A Resolução CAISAN/MDS nº 25/2026 aprovou uma nova etapa do Plano Brasil Sem Fome, com medidas voltadas à identificação dos territórios e das famílias mais expostas à insegurança alimentar grave. A iniciativa busca orientar programas e políticas públicas integradas de combate à fome, redução da pobreza, acesso à renda e garantia de alimentação adequada.

De acordo com a Confederação Nacional de Municípios (CNM), a nova etapa reúne 29 programas e 39 metas físicas, organizados em três estratégias. As frentes contemplam geração de renda e combate à fome, vigilância da Segurança Alimentar e Nutricional, aprimoramento dos instrumentos de identificação dos públicos vulneráveis e execução do Protocolo Brasil Sem Fome.

Entre os instrumentos previstos está o Indicador Municipalizado de Risco de Insegurança Alimentar Grave, o CadInsan. A ferramenta permite estimar, em nível municipal, a concentração de famílias com maior risco de privação alimentar e subsidiar o planejamento das ações do poder público.

O indicador utiliza informações do Cadastro Único para Programas Sociais do Governo Federal e características socioeconômicas identificadas pela Pesquisa Nacional por Amostra de Domicílios Contínua, realizada pelo Instituto Brasileiro de Geografia e Estatística (IBGE). Os dados possibilitam identificar fatores associados à insegurança alimentar grave e estimar o risco entre as famílias cadastradas.

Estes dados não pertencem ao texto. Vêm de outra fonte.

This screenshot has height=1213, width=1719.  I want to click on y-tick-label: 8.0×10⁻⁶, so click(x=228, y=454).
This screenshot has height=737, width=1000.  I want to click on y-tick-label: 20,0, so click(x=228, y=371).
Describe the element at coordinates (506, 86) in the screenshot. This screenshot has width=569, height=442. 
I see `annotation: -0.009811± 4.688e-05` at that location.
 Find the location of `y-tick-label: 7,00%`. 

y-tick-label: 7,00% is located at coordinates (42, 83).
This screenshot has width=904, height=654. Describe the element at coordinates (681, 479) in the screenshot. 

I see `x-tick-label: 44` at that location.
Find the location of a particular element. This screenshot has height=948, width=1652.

Para os municípios do Amazonas, a medida reforça a importância da atualização e da qualificação das informações registradas no Cadastro Único. Também exige articulação entre as áreas de assistência social, saúde, segurança alimentar e demais políticas responsáveis pela identificação, pelo encaminhamento e pelo acompanhamento das famílias em situação de vulnerabilidade.

A resolução orienta que programas, editais, iniciativas e outros instrumentos integrantes do Plano priorizem os territórios e as famílias apontados pelo CadInsan, observados os critérios de acesso estabelecidos por cada política pública. A classificação de risco será utilizada para apoiar a definição das prioridades, mas não substitui as regras específicas de elegibilidade dos programas.

A CNM avalia que a utilização de indicadores territoriais pode contribuir para aumentar a efetividade das ações de enfrentamento à fome. A entidade também destaca a necessidade de articulação entre União, estados e municípios, além da oferta de apoio técnico e financeiro para a implementação das políticas públicas no âmbito local.

Os gestores municipais devem acompanhar as regulamentações, os editais e as orientações divulgadas pelo Governo Federal, manter os cadastros das famílias atualizados e consultar o Painel de Monitoramento do Plano Brasil Sem Fome, que reúne informações sobre programas, indicadores e resultados da estratégia nacional.